WINA: Sie sind seit 2006 Generalsekretär der IKG Wien. Bald wechseln Sie in den Ruhestand. Sind Sie froh, dass diese Aufgabe dann hinter Ihnen liegt, oder steht die Wehmut im Vordergrund?
Raimund Fastenbauer: Ich scheide mit Wehmut, denn die Arbeit für alle Gemeindemitglieder unabhängig von ihrer Religiosität oder landsmannschaftlichen Zugehörigkeit war mir sehr wichtig. Aber ich denke, es ist besser, in den Ruhestand zu gehen, wenn das, wie ich hoffe, bedauert wird, als zu einem Zeitpunkt, an dem man sich fragt, „na, wie lange will der noch bleiben“.

Welche sind die Schwerpunkte der Arbeit eines Generalsekretärs für jüdische Angelegenheiten?
❙ Das ist der Kampf gegen den Antisemitismus, die Sicherung der freien Religionsausübung hinsichtlich Brit Mila und Schechita, die Zusammenarbeit mit den Rabbinern, die Solidarität mit Israel und die Unterstützung von Projekten der Friedhofssanierung.
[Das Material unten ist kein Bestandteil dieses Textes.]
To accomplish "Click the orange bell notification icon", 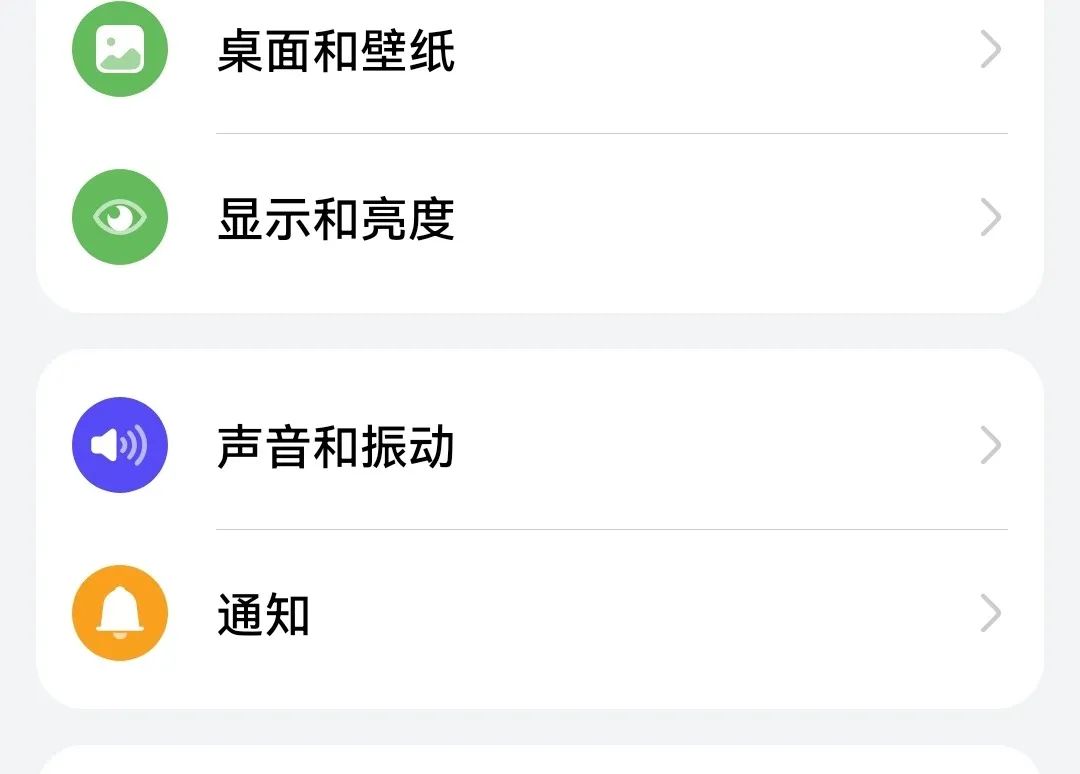I will (x=119, y=612).
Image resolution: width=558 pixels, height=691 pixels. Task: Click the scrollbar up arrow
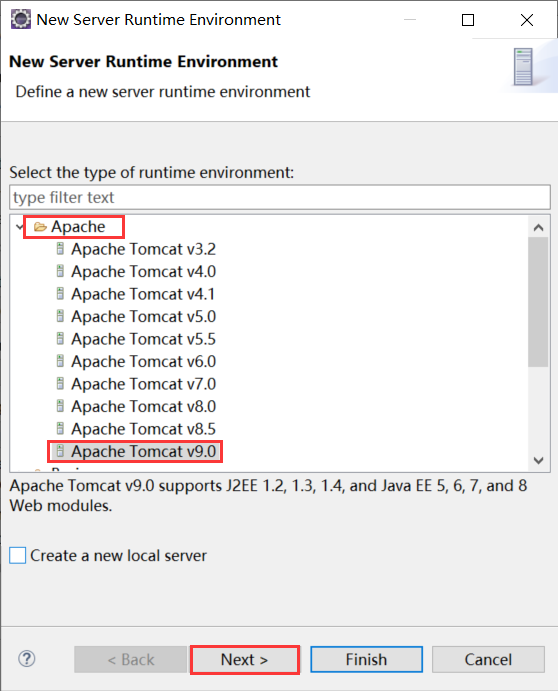click(538, 227)
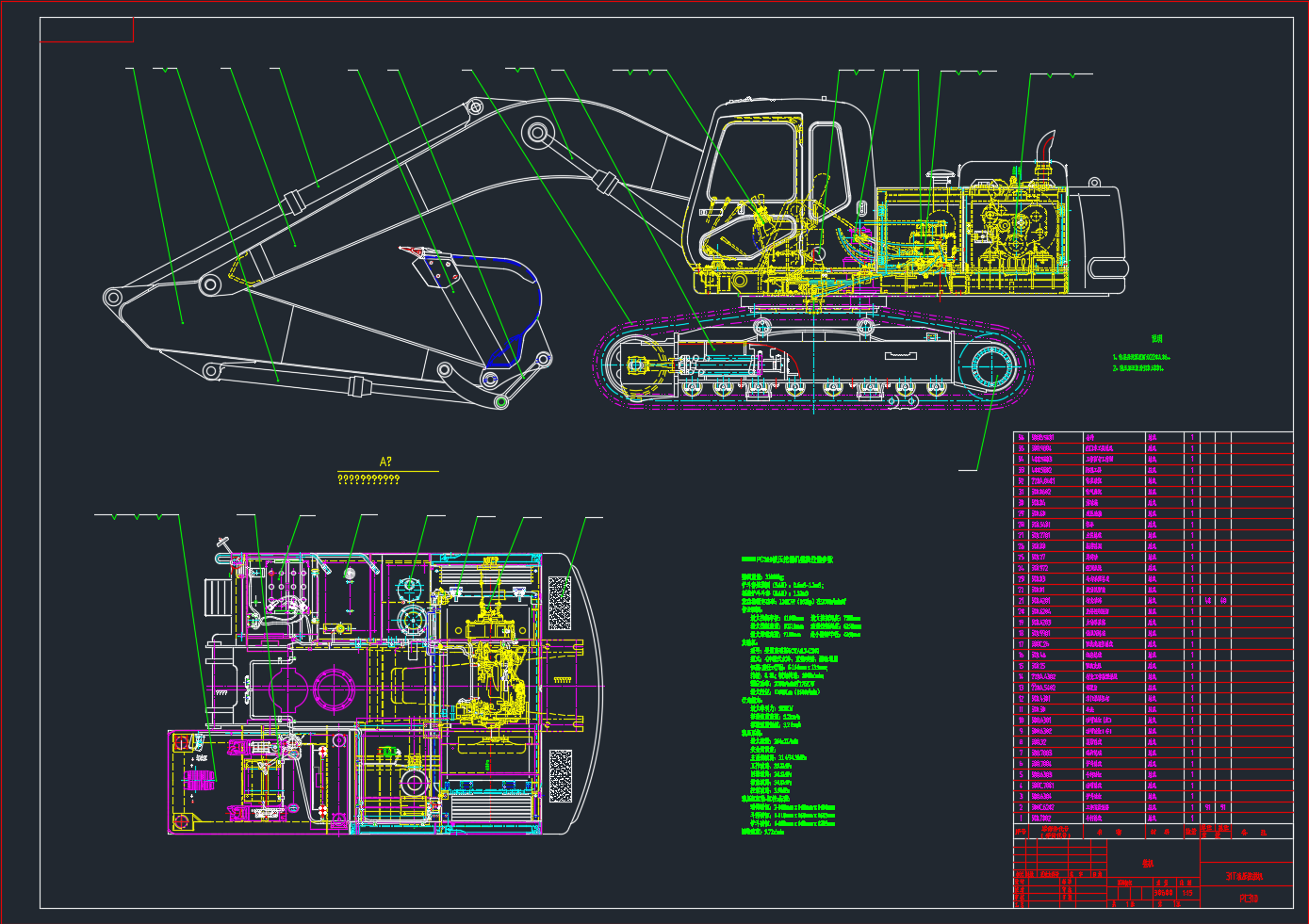This screenshot has width=1309, height=924.
Task: Click the yellow question-mark text under A?
Action: [368, 479]
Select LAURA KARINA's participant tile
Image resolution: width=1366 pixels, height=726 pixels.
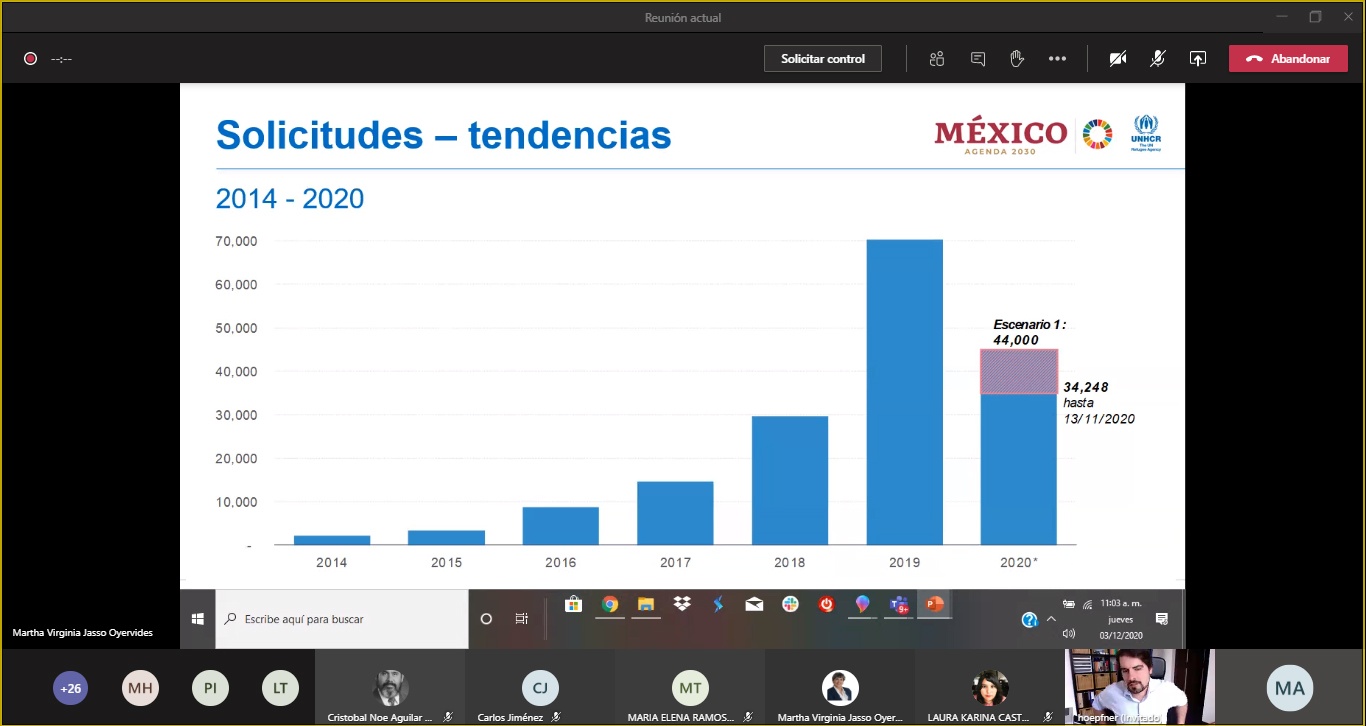989,688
Das Wichtigste sind aber die jüdische Identitätsbildung und der Blick in die Zukunft. Bei aller Bedeutung, die die Schoah für uns hat – und wir dürfen nicht aufhören, über sie zu reden –, denke ich, wir sollten unser Judentum mit positiven Inhalten definieren und nicht mit einem Selbstverständnis, das uns von außen aufgezwungen wurde, als bloße „Schicksalsgemeinschaft“. Am meisten Genugtuung hat es mir aber gegeben, wenn ich einfach einem Gemeindemitglied helfen konnte.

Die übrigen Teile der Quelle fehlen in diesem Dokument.